Recruitment Status of Trial (Global)
Open to Recruitment
Recruitment Status of Trial (India)
Publication Details
Brief Summary
This is a Phase 3, multi-national, multi-center, randomized, double-blind, matching placebo, parallel-group (2 treatment groups), non-inferiority study for efficacy. The maximum treatment period for any individual subject after randomization will be 12 months. While 12 months of treatment are planned, mitigating factors related to the subject?s clinical status will likely influence the total duration of treatment a given subject actually receives. Nevertheless, it is planned that all subjects will be administered a minimum of three months treatment consistent with current American College of Chest Physicians (ACCP) Guidelines. It is anticipated that approximately 10% of subjects will discontinue treatment after 3 months, an additional 40% will discontinue after 6 months, and 50% will complete the entire 12 months of treatment. Treatment durations will be monitored during the study, and the Steering Management Coordinating Committee (SMCC) will take appropriate action to ensure that an approximate proportion of subjects complete the treatment durations as indicated.

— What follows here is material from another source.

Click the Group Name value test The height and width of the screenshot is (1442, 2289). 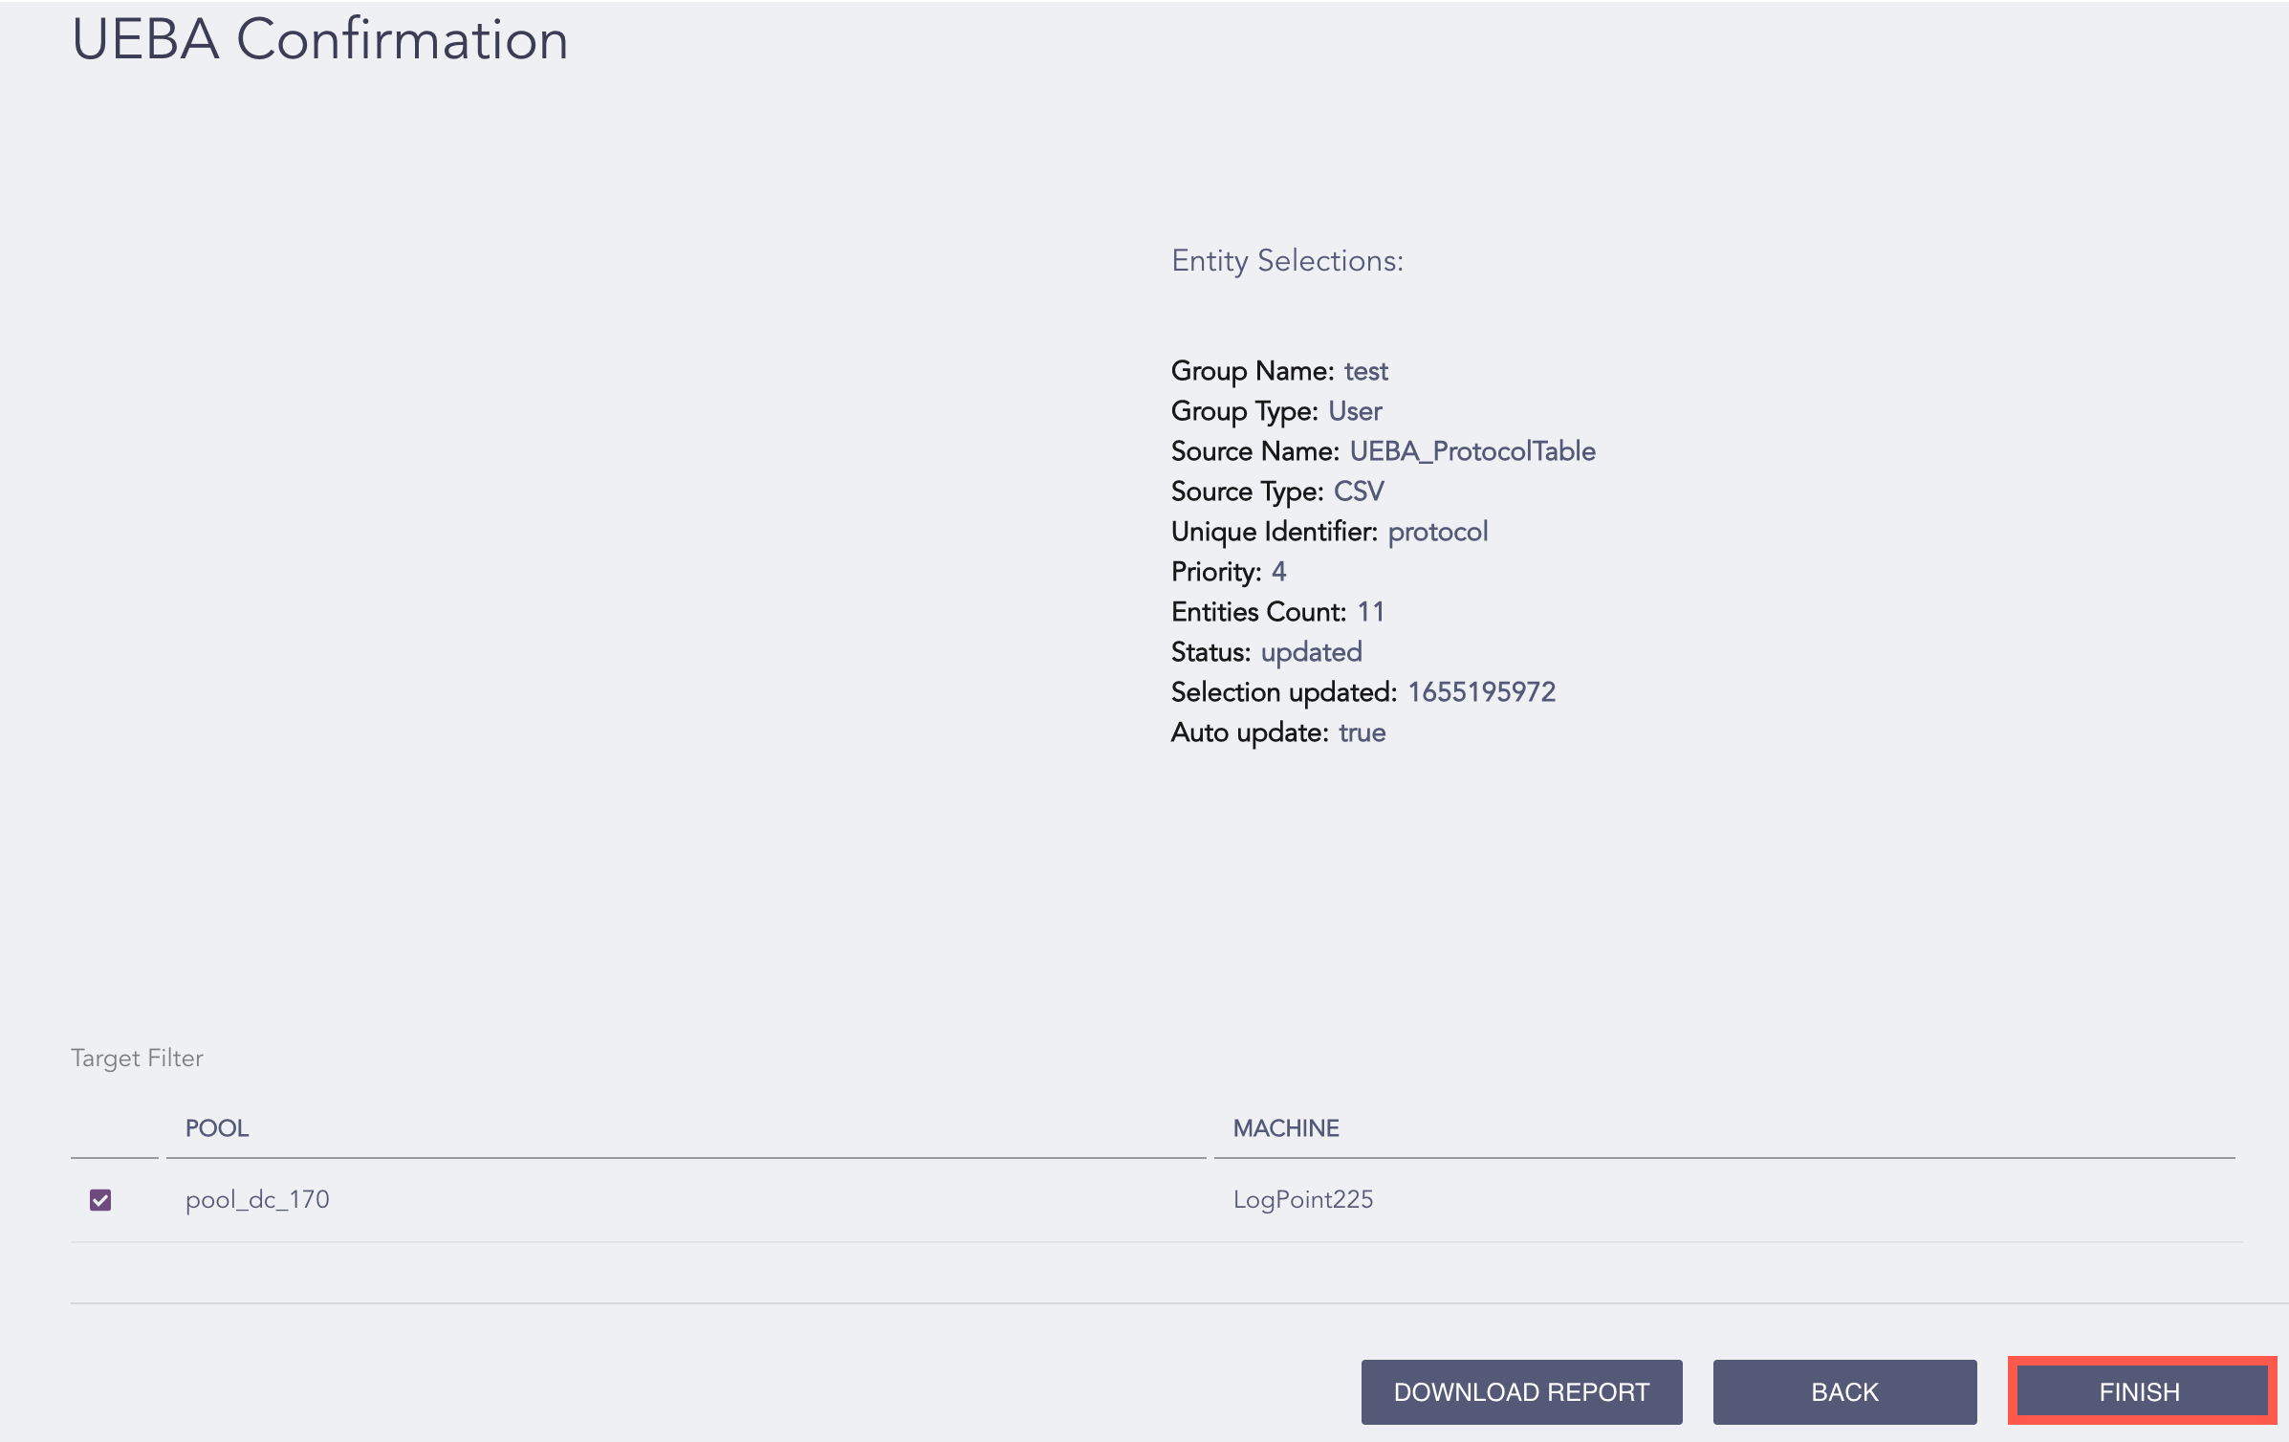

Regardless of the total duration of study drug treatment actually received, efficacy and safety data will be collected on all subjects, including those who temporarily interrupt or permanently discontinue study drug, during the entire 12-month period following randomization. For all subjects, contacts (visits or phone calls) are scheduled at regular time points. During these contacts, the treatment and clinical course of the subject will be evaluated. Subjects with suspected efficacy or safety endpoints will undergo confirmatory testing. All subjects, including those who temporarily interrupt or permanently discontinue study drug, will be expected to have the following:
- A Month 12 visit which is critical for the modified intent to treat (mITT) analysis of efficacy,
- A safety follow-up visit approximately 1 month after the last dose of study drug. In this context, last dose means last dose before permanent study drug discontinuation (premature or at the scheduled end of treatment).
Globally approximately 7,500 subjects will be randomized and in India 1000 subjects are targeted to be enrolled.
The date of first patient enrollment in India is May 15, 2010.